■ DATASET EXCERPTS
────────────────────────────────────────

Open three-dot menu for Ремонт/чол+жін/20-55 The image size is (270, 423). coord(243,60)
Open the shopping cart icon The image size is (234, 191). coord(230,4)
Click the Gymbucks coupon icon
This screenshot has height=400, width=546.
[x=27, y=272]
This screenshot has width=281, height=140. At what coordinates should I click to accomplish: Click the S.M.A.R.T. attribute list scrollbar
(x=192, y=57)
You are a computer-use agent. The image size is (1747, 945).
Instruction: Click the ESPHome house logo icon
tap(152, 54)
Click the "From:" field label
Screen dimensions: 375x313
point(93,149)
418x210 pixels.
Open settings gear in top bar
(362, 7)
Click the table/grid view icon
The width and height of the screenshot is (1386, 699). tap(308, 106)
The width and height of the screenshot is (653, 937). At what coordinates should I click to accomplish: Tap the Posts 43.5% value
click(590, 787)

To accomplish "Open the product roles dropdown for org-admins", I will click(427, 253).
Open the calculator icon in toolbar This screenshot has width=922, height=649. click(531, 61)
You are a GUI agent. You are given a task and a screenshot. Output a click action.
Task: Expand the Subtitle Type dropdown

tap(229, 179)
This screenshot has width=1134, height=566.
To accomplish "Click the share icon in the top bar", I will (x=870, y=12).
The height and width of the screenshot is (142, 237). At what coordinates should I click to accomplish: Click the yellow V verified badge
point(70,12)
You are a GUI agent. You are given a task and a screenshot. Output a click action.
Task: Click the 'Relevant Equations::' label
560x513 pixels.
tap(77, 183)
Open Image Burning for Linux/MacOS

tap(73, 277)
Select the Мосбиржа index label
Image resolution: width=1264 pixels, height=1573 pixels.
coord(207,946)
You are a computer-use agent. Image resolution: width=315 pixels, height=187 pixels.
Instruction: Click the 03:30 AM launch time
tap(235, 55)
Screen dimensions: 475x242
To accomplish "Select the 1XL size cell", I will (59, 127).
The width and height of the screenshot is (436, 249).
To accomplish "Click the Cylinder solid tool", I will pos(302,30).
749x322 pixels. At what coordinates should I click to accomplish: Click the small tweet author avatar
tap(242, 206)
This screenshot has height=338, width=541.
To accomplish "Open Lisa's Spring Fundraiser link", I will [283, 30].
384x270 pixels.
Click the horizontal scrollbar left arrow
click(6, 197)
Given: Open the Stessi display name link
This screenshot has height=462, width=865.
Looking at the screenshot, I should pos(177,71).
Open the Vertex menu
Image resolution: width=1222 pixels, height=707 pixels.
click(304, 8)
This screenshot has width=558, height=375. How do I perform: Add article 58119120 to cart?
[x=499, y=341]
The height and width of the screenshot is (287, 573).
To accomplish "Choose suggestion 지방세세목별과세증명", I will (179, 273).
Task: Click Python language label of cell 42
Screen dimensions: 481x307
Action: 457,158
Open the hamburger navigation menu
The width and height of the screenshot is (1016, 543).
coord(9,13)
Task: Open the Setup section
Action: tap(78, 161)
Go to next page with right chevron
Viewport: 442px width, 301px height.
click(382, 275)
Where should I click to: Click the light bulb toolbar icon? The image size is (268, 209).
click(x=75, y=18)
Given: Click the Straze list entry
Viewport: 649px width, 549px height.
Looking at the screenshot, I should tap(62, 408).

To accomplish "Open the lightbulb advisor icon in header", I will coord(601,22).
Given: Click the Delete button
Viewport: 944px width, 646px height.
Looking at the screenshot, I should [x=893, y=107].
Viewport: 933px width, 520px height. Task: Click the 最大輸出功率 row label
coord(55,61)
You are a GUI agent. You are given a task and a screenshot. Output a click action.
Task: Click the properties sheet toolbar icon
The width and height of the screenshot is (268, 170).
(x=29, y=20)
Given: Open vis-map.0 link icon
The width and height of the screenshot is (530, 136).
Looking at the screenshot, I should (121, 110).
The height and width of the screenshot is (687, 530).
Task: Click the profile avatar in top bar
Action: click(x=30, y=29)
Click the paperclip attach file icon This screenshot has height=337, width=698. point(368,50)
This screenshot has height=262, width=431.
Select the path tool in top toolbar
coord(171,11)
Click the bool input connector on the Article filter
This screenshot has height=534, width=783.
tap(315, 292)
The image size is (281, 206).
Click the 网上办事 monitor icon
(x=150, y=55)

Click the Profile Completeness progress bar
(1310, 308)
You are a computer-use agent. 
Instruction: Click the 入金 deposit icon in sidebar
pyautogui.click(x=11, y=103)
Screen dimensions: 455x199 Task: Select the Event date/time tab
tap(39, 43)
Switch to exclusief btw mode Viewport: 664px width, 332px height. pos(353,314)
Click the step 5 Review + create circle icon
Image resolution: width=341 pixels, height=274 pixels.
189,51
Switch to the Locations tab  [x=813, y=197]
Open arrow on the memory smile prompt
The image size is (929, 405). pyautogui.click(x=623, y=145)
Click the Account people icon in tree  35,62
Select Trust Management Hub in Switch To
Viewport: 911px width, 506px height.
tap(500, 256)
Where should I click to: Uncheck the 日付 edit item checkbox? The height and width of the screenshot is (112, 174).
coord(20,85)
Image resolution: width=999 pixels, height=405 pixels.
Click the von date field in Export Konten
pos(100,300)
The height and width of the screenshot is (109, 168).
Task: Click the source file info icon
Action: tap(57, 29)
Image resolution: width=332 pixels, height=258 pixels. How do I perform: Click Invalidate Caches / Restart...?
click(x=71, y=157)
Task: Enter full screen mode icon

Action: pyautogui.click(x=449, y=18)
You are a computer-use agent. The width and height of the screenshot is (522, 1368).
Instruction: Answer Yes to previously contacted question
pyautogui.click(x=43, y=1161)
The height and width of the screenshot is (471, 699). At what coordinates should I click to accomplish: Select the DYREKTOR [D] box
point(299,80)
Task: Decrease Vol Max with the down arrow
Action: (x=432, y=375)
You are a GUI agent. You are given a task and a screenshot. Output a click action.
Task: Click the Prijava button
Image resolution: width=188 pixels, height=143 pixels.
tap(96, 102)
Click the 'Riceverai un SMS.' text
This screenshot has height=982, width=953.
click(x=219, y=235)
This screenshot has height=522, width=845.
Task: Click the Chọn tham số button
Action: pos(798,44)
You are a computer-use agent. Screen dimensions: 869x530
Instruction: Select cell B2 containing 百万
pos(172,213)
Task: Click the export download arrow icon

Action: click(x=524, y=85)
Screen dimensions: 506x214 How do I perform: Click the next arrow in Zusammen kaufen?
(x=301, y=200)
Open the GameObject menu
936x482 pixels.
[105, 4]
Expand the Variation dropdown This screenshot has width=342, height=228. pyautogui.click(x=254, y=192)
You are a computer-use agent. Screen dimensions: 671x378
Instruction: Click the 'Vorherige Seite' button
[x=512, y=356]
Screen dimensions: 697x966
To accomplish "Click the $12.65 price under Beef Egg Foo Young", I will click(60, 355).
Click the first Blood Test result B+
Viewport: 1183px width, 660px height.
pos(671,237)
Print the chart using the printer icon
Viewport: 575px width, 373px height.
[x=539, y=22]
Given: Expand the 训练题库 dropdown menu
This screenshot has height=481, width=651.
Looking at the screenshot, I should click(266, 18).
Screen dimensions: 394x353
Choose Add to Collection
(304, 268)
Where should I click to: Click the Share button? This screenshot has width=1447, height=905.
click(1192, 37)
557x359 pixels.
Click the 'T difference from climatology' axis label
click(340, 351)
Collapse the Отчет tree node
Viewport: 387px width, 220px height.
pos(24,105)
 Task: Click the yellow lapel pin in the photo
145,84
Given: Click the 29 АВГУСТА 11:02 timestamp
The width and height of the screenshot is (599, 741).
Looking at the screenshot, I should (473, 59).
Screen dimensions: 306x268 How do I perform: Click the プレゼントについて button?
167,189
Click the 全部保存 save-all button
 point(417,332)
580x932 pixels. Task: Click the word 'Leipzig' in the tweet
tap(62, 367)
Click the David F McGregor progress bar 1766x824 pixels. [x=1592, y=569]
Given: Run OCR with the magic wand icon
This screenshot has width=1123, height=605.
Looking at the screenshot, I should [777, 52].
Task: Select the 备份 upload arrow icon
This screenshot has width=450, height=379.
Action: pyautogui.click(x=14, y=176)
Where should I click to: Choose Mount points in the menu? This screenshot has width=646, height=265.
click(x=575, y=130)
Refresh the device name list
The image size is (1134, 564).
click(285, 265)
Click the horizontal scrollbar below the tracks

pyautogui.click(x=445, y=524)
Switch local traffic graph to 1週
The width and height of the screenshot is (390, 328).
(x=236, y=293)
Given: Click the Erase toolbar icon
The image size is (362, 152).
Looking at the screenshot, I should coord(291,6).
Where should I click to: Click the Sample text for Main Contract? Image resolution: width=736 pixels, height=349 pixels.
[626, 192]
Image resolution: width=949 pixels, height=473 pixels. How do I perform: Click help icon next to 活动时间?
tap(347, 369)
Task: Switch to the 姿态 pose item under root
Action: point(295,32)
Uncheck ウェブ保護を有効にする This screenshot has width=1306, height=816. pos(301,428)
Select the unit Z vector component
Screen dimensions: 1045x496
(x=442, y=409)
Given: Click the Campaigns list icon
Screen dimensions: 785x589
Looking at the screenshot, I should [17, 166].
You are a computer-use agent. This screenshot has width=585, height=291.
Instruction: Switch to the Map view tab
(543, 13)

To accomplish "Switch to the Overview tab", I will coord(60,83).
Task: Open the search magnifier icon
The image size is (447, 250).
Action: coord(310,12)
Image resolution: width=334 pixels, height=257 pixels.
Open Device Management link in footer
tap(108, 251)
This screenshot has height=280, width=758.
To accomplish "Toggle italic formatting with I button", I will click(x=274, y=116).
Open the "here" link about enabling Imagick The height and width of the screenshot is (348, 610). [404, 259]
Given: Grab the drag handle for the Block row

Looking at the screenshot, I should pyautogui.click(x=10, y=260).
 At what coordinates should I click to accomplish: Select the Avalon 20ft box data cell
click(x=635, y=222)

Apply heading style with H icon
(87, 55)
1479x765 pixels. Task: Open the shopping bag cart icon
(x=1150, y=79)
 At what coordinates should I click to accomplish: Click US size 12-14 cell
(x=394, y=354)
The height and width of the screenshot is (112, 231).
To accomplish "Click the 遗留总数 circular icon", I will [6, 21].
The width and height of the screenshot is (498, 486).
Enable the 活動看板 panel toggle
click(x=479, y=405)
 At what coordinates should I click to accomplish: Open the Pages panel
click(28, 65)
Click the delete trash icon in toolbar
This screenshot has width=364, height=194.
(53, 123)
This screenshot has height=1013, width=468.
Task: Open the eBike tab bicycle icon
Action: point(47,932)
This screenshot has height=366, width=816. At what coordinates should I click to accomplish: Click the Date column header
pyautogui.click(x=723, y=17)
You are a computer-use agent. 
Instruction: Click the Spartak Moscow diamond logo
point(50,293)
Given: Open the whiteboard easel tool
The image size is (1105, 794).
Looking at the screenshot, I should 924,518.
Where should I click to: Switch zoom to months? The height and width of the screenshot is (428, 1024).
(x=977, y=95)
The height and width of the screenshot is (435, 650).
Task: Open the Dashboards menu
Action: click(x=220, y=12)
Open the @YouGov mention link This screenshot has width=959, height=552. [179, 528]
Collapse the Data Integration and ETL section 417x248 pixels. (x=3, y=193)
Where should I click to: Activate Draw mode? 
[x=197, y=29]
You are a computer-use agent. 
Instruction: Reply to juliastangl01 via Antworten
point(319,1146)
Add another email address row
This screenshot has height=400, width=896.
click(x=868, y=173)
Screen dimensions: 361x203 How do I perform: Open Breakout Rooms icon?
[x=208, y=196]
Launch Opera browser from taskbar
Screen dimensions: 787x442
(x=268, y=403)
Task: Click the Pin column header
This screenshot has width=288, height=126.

────────────────────────────────────────

■ TO DO
Your answer must consist solely of the lines from the top of the entries above through the line containing "This screenshot has width=1134, height=566.", copied exactly, both ends included.

■ RESPONSE AREA
Open three-dot menu for Ремонт/чол+жін/20-55 The image size is (270, 423). coord(243,60)
Open the shopping cart icon The image size is (234, 191). coord(230,4)
Click the Gymbucks coupon icon
This screenshot has height=400, width=546.
[x=27, y=272]
This screenshot has width=281, height=140. At what coordinates should I click to accomplish: Click the S.M.A.R.T. attribute list scrollbar
(x=192, y=57)
You are a computer-use agent. The image size is (1747, 945).
Instruction: Click the ESPHome house logo icon
tap(152, 54)
Click the "From:" field label
Screen dimensions: 375x313
point(93,149)
418x210 pixels.
Open settings gear in top bar
(362, 7)
Click the table/grid view icon
The width and height of the screenshot is (1386, 699). tap(308, 106)
The width and height of the screenshot is (653, 937). At what coordinates should I click to accomplish: Tap the Posts 43.5% value
click(590, 787)

To accomplish "Open the product roles dropdown for org-admins", I will click(427, 253).
Open the calculator icon in toolbar This screenshot has width=922, height=649. click(531, 61)
You are a GUI agent. You are given a task and a screenshot. Output a click action.
Task: Expand the Subtitle Type dropdown

tap(229, 179)
This screenshot has width=1134, height=566.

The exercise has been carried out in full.